Irak da bu yeni siyasi stratejiden payına düşeni almış, Şii ve Sünni Müslümanlar ile Kürtler, Türkmenler, Hıristiyan Asuriler ve Yahudilerden oluşan karmakarışık bir yapının içine çekilmişti.
Bugün Ortadoğu’da yaşanılan çatışmanın temelinde işte bu yapay sınırlarla oluşturulan devletlerin karışık ‘etnik ve mezhepsel’ farklılıkları yatıyor. Bu coğrafyada kurulan Yahudi devleti varlığını belki de bu yapıya borçludur.
Ortadoğu böylesi yapılanırken Türkiye Cumhuriyeti kuruluşundan 1938’e kadar geçen sürede Anadolu’da çıkarılmış isyanları bastırmakla uğraştı.
1925 Şeyh Said isyanı bir dönüm noktası olmuş, bu isyandan kaçanlar Suriye, Lübnan ve Irak’ta yeniden bir araya gelmiş, yeni tuzaklar peşindeydi. Baştan beri izlediğimiz bir tek Seyit Abdulkadir zorunlu olarak oyun dışı kalmış, diğerleri ise -Babanlar, Bedirhanlar ve Abdulkadir’in yerini alan küçük Seyit Taha- hep iş başındaydı.
Öte yanda tüm bu işler İngilizler tarafından çevrilmiş olduğu için, Sovyet Rusya’nın Ortadoğu’da bu yeni haritaların çiziminde bir etkisi olmamıştı yani oyun dışı kalmıştı.

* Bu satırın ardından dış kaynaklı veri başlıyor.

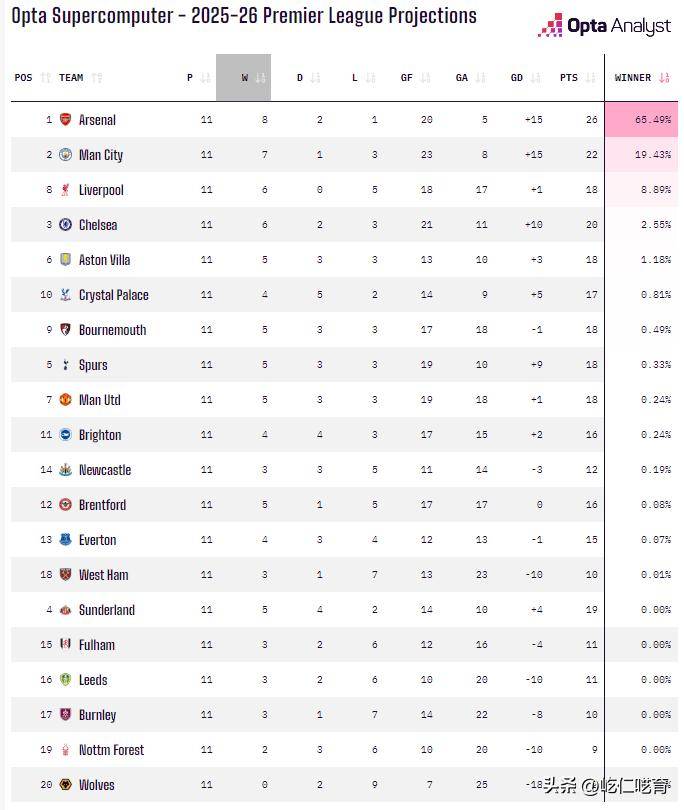The image size is (684, 810).
Task: Click the Chelsea club crest icon
Action: (x=66, y=225)
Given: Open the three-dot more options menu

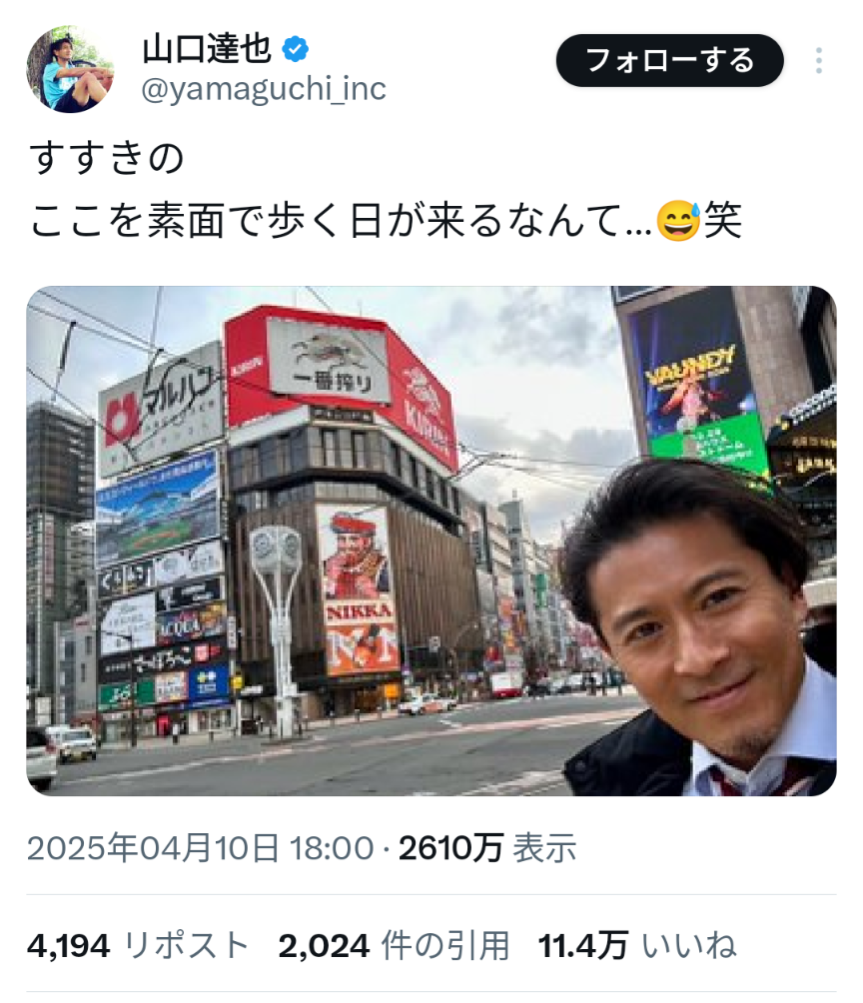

1939’da İkinci Dünya Harbi başladı; Türkiye tarafsızdı, savaşa girmedi.
Sovyet Rusya’nın ise bu kez bu yeni oyundan çekilmeye niyeti yoktu ve kartlar açıldı…

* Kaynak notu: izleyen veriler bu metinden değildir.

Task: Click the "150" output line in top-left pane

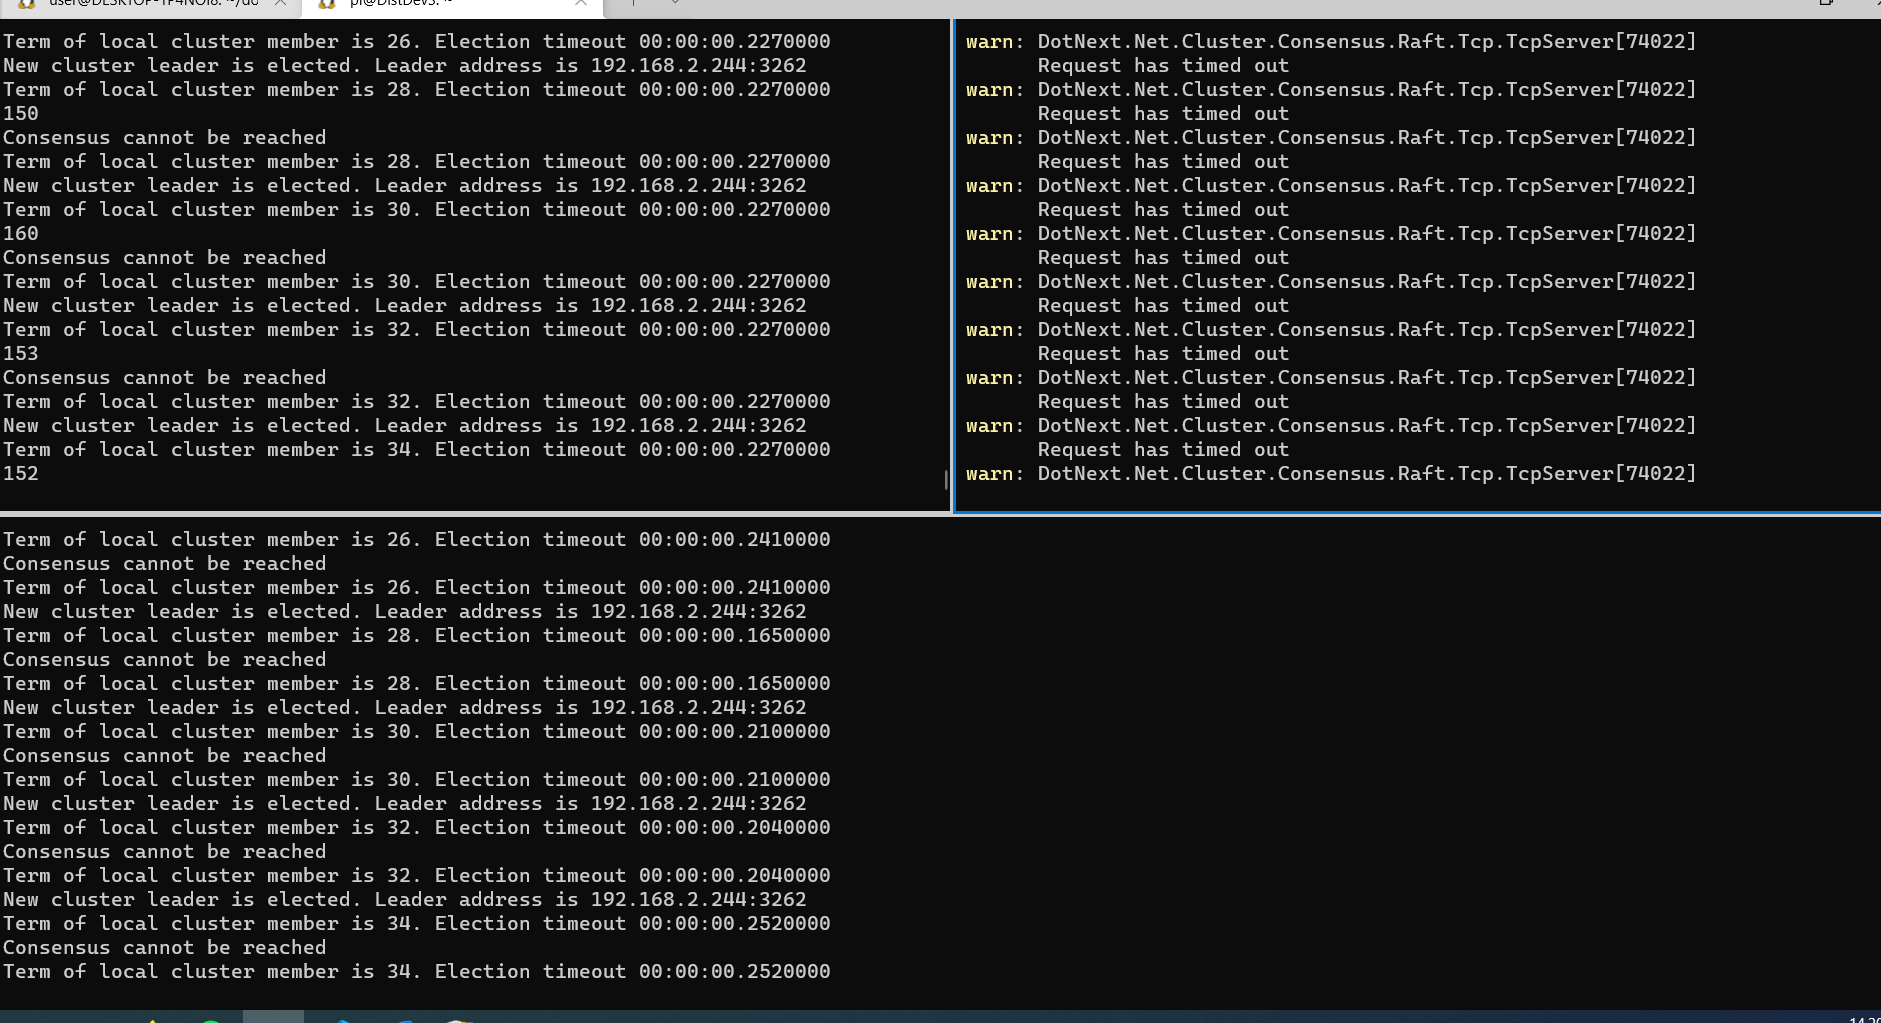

Ve Rusya tıpkı Çar Deli Petro’nun vasiyetinde olduğu gibi Suriye’ye girdi ve çıkmaya da niyeti yok!
Rusya’nın hedefi, IŞİD’i bahane gösterip Ortadoğu’da savaşı uzatmak ve bir şekilde Türkiye’yi bu savaşın içine çekmek ve sonrasında da Türkiye’yi hedef almak!
Türkiye, tarihten ders çıkarıp bu oyunu bozmalıdır.